How a Data Fabric Can Help Your Business
A functioning data fabric will provide advantages on a slew of fronts. At its highest level, a data fabric creates a unified data environment that breaks down data silos. This means that anyone within your organization has access to the entirety of the organization’s data (provided of course that you grant them full permissions). For example, if an authorized user in marketing needs to look at data from sales or procurement, they can access that data just as easily as they might access marketing data.
From there we can quickly see how a business would derive numerous benefits. First, the analytics lifecycle is going to be much faster — possibly by orders of magnitude. One reason for this is that currently data analysts and scientists spend a large portion of their time hunting down data sets. Remove this obstacle, and you significantly reduce the time it takes to get an answer to a question.

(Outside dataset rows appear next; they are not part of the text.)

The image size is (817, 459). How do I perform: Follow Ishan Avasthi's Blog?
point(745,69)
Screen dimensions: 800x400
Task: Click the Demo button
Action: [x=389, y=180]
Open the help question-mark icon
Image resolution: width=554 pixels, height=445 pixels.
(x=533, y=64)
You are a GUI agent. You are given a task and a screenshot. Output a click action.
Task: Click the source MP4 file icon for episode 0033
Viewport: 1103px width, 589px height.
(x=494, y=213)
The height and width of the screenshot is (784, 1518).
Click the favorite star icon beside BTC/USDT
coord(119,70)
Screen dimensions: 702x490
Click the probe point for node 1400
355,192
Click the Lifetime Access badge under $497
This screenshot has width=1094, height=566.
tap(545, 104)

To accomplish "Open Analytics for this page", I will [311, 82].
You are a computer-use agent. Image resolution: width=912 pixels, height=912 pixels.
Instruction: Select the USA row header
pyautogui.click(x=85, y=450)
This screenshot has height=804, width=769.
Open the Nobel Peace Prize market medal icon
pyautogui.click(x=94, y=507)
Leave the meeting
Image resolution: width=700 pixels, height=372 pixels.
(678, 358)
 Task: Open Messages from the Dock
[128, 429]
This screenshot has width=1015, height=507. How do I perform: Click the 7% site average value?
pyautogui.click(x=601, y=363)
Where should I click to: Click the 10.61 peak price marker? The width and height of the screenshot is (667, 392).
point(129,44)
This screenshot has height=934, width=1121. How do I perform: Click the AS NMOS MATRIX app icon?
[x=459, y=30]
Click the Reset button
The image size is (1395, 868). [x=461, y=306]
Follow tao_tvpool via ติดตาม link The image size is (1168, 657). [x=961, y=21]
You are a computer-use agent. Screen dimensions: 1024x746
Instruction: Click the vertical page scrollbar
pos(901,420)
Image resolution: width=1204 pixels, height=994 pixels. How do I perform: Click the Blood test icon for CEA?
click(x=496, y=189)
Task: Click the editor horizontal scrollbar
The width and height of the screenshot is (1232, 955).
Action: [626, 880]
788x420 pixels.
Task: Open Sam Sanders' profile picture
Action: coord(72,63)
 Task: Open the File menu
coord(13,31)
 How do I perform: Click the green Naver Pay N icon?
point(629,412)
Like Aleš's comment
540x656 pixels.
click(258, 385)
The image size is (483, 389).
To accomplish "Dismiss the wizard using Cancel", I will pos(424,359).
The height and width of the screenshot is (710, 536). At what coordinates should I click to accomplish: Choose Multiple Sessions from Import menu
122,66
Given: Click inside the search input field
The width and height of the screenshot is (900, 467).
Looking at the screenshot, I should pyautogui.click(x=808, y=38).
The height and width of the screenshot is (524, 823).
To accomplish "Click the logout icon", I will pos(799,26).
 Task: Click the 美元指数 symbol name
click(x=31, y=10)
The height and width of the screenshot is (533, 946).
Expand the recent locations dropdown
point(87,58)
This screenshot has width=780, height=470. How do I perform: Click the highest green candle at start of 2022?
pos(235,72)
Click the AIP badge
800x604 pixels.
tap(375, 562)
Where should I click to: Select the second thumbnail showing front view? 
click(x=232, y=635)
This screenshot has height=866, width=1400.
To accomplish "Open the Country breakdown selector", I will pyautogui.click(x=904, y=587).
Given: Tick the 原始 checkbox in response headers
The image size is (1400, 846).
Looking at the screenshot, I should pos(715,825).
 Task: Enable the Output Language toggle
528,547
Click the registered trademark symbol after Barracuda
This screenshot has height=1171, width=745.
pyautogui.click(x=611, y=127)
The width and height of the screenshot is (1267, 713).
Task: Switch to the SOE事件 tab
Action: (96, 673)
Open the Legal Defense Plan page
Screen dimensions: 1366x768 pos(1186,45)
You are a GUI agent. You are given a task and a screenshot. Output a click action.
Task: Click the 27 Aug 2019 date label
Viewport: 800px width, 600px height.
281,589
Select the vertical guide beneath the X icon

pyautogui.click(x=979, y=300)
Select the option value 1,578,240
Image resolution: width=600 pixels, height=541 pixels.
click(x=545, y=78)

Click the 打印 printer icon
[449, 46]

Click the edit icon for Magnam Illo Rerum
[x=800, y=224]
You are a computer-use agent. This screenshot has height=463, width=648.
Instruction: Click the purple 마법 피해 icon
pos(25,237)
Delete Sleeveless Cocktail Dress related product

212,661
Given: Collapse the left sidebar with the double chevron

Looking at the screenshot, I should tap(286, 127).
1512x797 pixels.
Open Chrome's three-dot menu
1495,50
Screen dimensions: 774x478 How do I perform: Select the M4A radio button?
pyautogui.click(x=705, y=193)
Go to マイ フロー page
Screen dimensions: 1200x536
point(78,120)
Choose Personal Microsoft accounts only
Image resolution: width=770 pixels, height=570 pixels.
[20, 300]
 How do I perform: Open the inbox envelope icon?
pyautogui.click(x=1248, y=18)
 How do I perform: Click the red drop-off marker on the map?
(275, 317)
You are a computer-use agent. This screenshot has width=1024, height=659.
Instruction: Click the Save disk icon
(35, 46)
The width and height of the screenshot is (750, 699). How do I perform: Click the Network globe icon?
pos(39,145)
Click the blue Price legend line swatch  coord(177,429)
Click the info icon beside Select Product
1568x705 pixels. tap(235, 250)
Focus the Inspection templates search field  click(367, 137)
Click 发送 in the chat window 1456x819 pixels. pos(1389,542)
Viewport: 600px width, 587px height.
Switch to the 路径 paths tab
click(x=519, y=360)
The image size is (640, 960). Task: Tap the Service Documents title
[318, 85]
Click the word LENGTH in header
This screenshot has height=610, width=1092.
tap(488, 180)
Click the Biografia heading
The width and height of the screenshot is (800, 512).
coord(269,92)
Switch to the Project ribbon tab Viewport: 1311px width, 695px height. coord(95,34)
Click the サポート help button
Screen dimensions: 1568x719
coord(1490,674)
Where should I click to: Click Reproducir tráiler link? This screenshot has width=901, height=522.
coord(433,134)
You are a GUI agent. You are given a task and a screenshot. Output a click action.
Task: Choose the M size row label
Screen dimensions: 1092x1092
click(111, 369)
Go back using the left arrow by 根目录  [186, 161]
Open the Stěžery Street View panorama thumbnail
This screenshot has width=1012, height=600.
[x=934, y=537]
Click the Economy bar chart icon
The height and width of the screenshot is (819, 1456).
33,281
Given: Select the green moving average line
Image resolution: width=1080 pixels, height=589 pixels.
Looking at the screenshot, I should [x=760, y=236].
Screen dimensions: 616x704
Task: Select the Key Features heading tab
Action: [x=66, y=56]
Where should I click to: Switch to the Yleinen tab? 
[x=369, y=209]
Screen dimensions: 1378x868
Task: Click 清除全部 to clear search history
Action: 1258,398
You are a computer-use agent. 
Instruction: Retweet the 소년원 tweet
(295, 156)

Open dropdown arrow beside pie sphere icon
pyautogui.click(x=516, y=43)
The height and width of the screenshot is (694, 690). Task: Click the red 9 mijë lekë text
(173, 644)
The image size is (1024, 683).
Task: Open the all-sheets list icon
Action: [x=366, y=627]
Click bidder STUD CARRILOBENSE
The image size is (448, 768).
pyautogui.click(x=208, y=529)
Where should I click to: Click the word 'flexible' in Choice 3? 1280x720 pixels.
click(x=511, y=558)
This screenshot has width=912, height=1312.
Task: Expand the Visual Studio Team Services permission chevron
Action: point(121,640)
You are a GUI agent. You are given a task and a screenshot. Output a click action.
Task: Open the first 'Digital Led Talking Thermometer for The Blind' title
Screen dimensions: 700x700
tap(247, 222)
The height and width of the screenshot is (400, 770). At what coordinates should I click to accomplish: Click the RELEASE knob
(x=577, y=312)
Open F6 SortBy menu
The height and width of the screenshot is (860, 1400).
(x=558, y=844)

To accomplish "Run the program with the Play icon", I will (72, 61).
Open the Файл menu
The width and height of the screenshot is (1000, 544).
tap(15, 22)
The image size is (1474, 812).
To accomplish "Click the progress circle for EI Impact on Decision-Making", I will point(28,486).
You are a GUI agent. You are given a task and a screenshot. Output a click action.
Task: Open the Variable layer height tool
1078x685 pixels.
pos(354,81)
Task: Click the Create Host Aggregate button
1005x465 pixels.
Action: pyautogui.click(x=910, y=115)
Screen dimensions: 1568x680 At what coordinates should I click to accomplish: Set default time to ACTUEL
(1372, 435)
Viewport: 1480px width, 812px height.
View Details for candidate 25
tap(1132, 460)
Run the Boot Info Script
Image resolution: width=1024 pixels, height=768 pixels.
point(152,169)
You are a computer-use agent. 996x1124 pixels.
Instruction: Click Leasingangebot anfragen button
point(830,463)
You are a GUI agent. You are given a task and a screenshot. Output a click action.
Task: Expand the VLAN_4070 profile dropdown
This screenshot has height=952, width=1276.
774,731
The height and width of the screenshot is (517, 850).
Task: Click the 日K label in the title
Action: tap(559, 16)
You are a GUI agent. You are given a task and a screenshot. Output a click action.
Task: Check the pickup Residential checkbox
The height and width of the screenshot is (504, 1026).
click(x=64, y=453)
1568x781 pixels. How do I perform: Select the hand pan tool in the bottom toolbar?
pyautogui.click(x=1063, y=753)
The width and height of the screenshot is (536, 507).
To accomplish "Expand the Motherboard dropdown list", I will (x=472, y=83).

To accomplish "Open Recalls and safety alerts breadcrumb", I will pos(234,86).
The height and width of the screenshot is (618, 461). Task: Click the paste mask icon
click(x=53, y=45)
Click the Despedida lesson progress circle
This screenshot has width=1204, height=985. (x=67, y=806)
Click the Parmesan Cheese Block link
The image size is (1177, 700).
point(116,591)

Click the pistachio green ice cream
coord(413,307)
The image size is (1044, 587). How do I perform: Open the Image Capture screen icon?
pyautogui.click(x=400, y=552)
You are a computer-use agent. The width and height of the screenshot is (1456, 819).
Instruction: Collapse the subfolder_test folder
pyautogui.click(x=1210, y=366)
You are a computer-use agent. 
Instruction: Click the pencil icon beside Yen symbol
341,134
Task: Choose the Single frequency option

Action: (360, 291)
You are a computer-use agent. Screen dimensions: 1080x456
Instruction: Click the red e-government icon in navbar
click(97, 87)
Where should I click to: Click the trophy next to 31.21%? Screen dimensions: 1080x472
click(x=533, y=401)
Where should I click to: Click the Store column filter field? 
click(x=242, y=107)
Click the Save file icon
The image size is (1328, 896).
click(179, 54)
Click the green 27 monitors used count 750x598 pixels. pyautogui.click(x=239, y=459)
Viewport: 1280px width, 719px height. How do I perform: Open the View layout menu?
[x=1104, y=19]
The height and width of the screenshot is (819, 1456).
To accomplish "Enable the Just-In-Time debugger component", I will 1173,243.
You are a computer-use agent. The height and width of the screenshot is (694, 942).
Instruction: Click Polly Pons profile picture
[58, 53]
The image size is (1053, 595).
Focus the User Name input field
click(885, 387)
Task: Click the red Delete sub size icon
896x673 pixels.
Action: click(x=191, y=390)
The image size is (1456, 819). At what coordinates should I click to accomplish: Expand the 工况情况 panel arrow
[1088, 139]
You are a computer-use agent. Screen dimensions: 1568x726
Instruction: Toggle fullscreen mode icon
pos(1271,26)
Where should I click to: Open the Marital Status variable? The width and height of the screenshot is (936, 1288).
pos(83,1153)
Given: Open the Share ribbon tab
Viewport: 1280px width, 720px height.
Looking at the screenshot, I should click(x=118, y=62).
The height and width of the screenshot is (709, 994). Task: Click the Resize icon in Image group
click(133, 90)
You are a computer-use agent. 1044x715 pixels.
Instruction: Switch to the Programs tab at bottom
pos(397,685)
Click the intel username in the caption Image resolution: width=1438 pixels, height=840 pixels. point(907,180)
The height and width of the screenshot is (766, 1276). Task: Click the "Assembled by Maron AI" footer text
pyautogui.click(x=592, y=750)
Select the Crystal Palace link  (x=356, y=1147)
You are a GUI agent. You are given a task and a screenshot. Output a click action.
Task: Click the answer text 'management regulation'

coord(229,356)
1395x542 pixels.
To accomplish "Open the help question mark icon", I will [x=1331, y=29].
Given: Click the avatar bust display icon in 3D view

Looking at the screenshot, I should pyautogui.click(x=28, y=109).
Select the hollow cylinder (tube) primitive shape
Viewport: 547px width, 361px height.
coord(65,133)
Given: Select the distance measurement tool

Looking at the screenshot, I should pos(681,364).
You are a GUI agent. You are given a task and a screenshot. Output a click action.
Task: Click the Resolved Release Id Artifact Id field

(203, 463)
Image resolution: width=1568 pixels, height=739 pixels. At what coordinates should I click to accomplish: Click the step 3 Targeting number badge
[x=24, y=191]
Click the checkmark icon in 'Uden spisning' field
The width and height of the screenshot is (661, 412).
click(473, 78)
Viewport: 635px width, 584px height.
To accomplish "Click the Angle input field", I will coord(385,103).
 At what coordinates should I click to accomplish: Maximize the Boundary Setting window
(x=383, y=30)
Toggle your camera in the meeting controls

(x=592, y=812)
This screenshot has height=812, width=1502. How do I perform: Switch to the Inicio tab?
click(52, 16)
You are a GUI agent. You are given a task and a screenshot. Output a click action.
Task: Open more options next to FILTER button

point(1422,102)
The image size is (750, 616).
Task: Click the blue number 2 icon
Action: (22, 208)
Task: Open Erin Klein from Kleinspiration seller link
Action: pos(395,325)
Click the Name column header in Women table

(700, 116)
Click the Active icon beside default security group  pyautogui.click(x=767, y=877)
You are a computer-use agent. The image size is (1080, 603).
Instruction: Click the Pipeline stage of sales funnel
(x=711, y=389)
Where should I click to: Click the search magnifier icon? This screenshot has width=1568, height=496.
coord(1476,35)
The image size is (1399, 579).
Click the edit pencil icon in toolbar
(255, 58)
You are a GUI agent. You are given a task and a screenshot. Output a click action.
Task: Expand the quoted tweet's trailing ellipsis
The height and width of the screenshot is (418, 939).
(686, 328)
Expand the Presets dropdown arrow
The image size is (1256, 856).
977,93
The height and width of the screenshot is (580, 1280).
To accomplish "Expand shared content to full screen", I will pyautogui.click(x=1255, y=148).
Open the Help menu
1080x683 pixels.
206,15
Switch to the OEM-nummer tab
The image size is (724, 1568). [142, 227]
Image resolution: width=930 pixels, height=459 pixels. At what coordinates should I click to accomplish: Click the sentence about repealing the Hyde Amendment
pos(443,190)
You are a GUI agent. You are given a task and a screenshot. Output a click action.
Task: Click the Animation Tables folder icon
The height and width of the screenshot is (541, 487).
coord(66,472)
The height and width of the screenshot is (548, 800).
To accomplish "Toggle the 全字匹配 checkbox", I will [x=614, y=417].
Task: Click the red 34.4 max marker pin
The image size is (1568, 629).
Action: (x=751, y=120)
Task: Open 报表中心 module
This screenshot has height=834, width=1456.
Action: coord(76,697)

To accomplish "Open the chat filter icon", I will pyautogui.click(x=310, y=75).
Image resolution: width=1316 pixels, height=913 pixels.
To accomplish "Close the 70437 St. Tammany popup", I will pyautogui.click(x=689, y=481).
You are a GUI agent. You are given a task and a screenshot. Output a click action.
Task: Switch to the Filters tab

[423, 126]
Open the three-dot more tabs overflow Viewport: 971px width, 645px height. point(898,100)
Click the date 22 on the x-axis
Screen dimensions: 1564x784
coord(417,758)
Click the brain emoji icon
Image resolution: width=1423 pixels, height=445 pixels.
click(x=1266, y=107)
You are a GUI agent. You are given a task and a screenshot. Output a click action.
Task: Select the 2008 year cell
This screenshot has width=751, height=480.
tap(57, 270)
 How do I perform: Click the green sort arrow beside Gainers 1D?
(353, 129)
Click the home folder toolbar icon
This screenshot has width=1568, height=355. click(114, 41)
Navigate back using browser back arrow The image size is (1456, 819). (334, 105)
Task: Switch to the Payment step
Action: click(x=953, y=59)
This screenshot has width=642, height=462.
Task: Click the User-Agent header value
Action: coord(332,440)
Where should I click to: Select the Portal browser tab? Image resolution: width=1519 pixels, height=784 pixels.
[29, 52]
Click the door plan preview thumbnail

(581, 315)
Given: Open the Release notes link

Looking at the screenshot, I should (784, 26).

But there’s more. The data fabric, as we’ve discussed, not only unifies the data, but also makes sense of it by using AI and ML to identify meaningful relationships that might exist between data sets. So going back to our example, the person in the marketing department who was hunting down procurement data — perhaps in order to optimally price an upcoming product sale — would not only be able to access the data, but would have insight into places where marketing data might relate to procurement data. For instance, there might be data on product purchases in a customer list that overlapped with procurement data on the overall demand for those products. This could then be used to optimize advertising efforts to the tastes of specific customers.
A data fabric also supports risk mitigation. Much of the effort in data compliance involves simply knowing where the data is. A data fabric, by its very nature, provides complete visibility into all of the data. Just as a data analyst doesn’t need to go hunting for data sets, if an executive is called to the carpet by a regulator or is dealing with a lawsuit, the legal team doesn’t need to spend inordinate amounts of time hunting down data, either.
Furthermore, there are numerous cost/resource benefits associated with the fact that data no longer needs to be moved around. Data can be utilized where it resides, so there’s no need to ETL data into a data warehouse, which can be a lengthy and resource-intensive process.
On a related note, this ability to integrate data into a data fabric without having to move or change it in any way makes a given data architecture infinitely more scalable. As data is generated, its repository — whether it be a data lake, database, data warehouse, mart or other system — is simply connected to the fabric. At that point its data becomes searchable, and can be connected logically to any other relevant dataset that exists within the organization.
To sum it up, the data fabric — though admittedly somewhat esoteric right now — will follow the path of another formerly esoteric concept, the internet. What may now be a curiosity, just as those ‘surf the web’ cafes back in the ’90s, will quickly become something that you need simply to stay afloat amidst the competition.